The shadow had seemed to fall from the right, so he ran in that direction. He came to the head of a second stairway, the one probably in general use in former days when the reception-rooms were closed. Quite clearly he heard from somewhere below the sound of a closing door. At the risk of his neck, for on these stairs the shadows were deeper even than elsewhere, he raced down them, and found himself in a part of the house he did not think he had visited before. But again he was certain that he heard something. A cough, he thought, or was it a muffled step or perhaps a cautious signal of some kind? He hurried in the direction whence it seemed to come, his torch switched off, for he did not wish to give too clear warning of his coming. So far as he could judge he was in the west wing now, near the kitchens—he remembered there were two of them—and the other domestic offices.
He made up his mind to abandon a pursuit that had become an aimless game of hide-and-seek. Easy for any fugitive to peep and watch round corners, behind doors, through key-holes even, and so be warned in time to flee elsewhere. In this enormous and fantastic maze, where once perhaps half a hundred servants, of one sort and another, had made a bustling, active life, but which now was so silent and dark and still, it would be easy to avoid a dozen or a score of searchers. Easier still when there was but one solitary searcher.
Someone was in the house, of that Bobby was sure. Or was he sure? Had his imagination betrayed him? All old houses, no matter how silent they may seem to ears strained to listen, are in reality full of noises, echoes, rumblings, wind in the chimneys, the scuttlings of rats and mice, of this sound or of that. Even the creaking of the wainscoting can strike upon the ear and seem remote and ominous, as though in the distance men whispered secretly together.
“Getting on my nerves,” Bobby told himself impatiently. “Very likely there’s no one here at all.”
But all the same he knew there was, he knew that he was not alone, and he thought, too, that every movement he made was watched.
He tried to think of some means by which, without leaving the house, he could summon help.
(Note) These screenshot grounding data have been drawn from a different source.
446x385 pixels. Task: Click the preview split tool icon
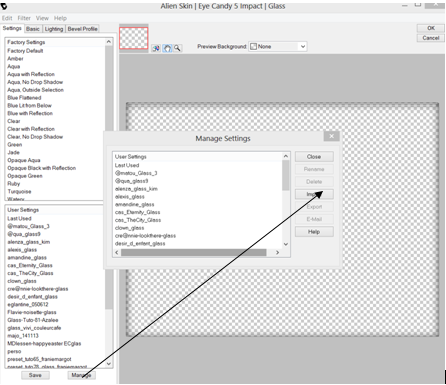tap(156, 48)
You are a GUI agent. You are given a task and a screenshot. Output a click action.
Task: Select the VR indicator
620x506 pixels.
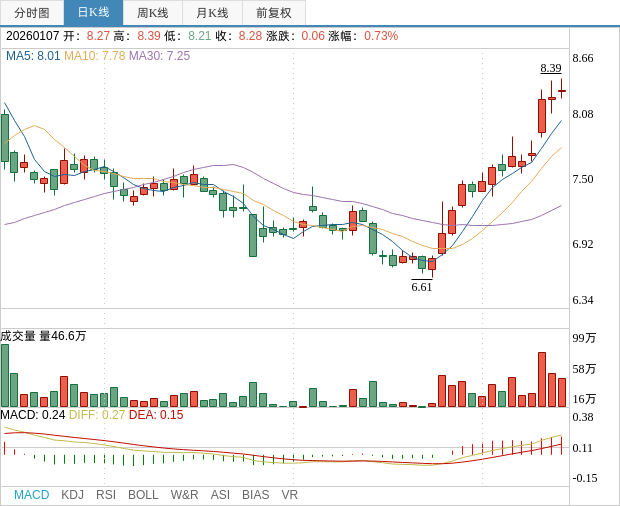pyautogui.click(x=290, y=494)
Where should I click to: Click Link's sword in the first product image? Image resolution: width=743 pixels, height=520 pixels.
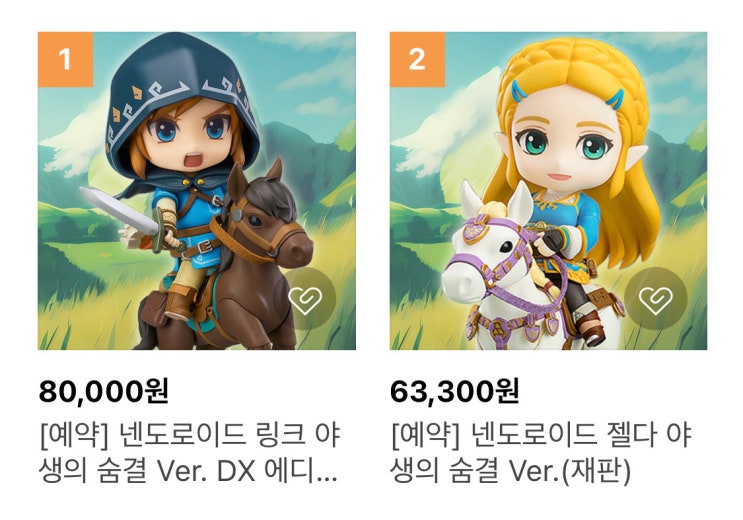pos(121,210)
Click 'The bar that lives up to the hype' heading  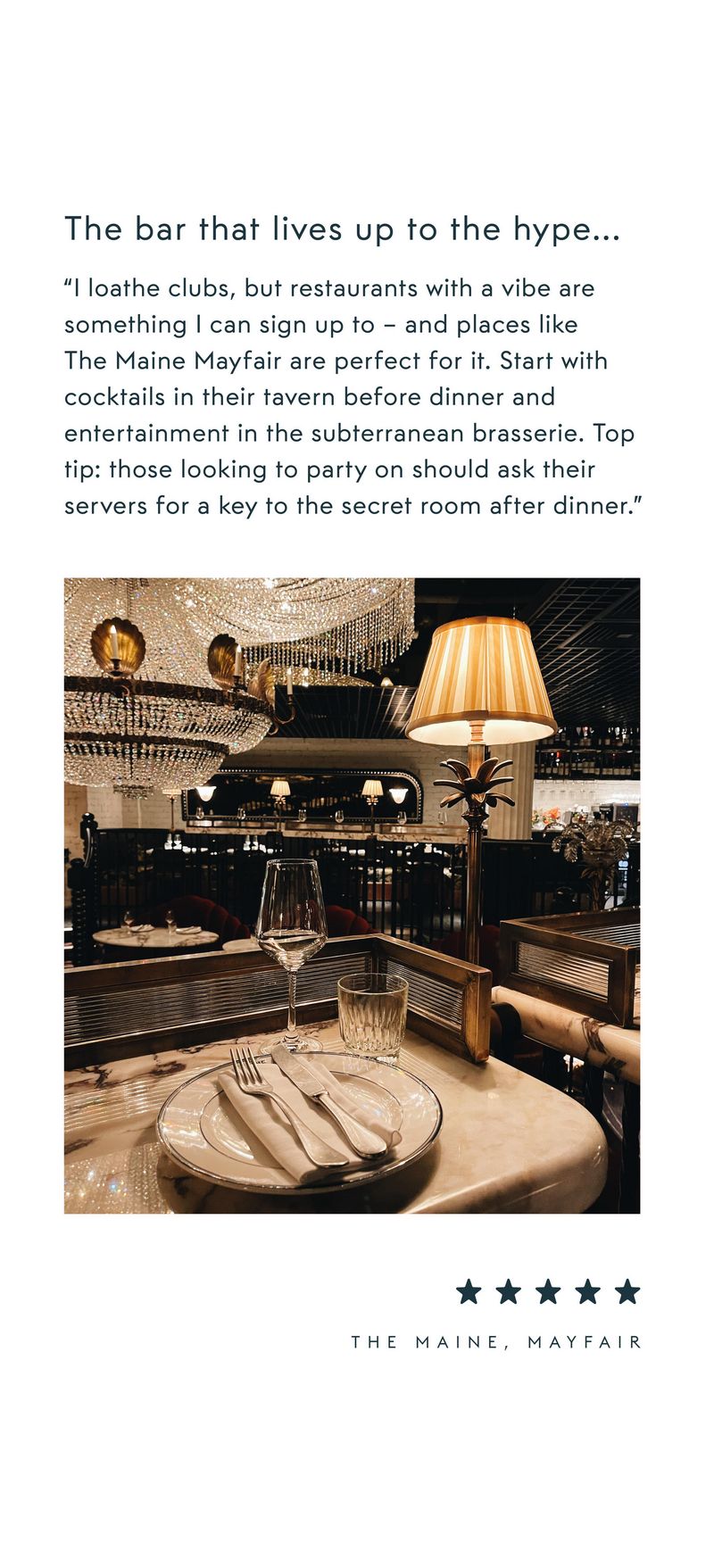342,230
Collect dry wood and make a small bonfire outside in the hope that Bailey might see the smoke and come to investigate. Not too hopeful, and even if Bailey saw and came, on whose side would he be? A point on which Bobby was not very sure. For that matter, since the side door had been open, Bailey might be already in the building somewhere, using his knowledge of its interior to help to baffle Bobby’s search.
Or stand without and shout in the hope of summoning help? But he might shout all day and no one hear. Or wait till he was missed and headquarters sent to see what was happening? But that would not be till nightfall and complete darkness had come, and darkness would make search and pursuit impossible, escape easy. Even as it was, the gloom and heavy shadows in which these rooms and corridors were shrouded had proved too great a handicap for pursuit and search to succeed.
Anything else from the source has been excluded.